I take Dad to dinner twice over that weekend. Both times he talks about how he can’t understand how my wife and I speak to each other. It was normal couple conversation as far as I can tell.
I leave and make it back home. Every day is new trauma. If Dad calls, how much is real? The fake cheer and sing-song voice is grating on me. He tells me the same things I already know. I come to hate the phone calls. The secrets come out as various family members tell me things. Sometimes there is despair. Mom goes home and is in hospice care. Reports come in of Dad yelling at the care staff. Eventually Mom passes.
The speed at which Dad does things are dizzying. He is going to move out. He is not going to move out. He is going to have her buried. He is going to have her cremated. He asks over and over if I want any of her things. Do I intend on coming down again? The mixture of cheers and tears is disconcerting. Which is real? Are both?
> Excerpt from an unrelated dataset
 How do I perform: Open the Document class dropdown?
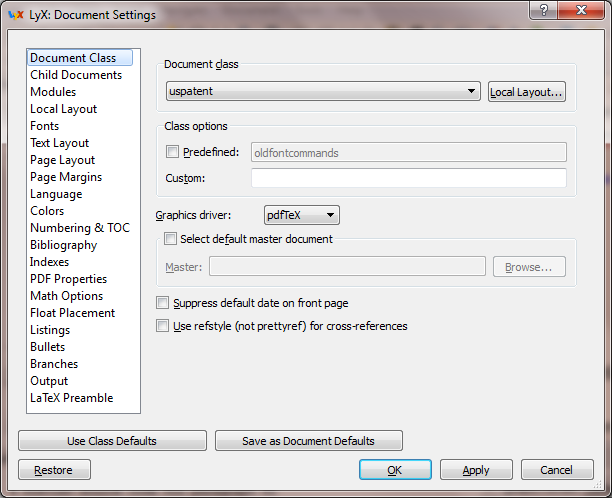(324, 92)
Then we come to April 28. Three weeks after my Mom has died. I now know for sure that I have lost my Dad as well. My sister, who has been managing the estate and everything else, calls me in tears. Dad has decided he is going on dates. My mom hasn’t even had her final service yet. Can I call and try to talk sense into him? I do so. It was a bad call. He is petulant and childish. Again, this is not the man I remember. He blows me off.
My sister has a Power of Attorney over him and can sort things out.
My Dad and I are very different people before his memory issues. We became very different as we grew apart. I at least respected him. I don’t respect who he is now. I don’t recognize him now.
If he does have this type of dementia, he won’t live long. His brain will continue to decrease, his memories will continue to fade, and his body will eventually break down as well. If he has something else, then I don’t know. I didn’t mourn for my Mom because she is at peace. She is finally out of pain. I do mourn for my Dad. Who he was is gone, even if his body still moves about.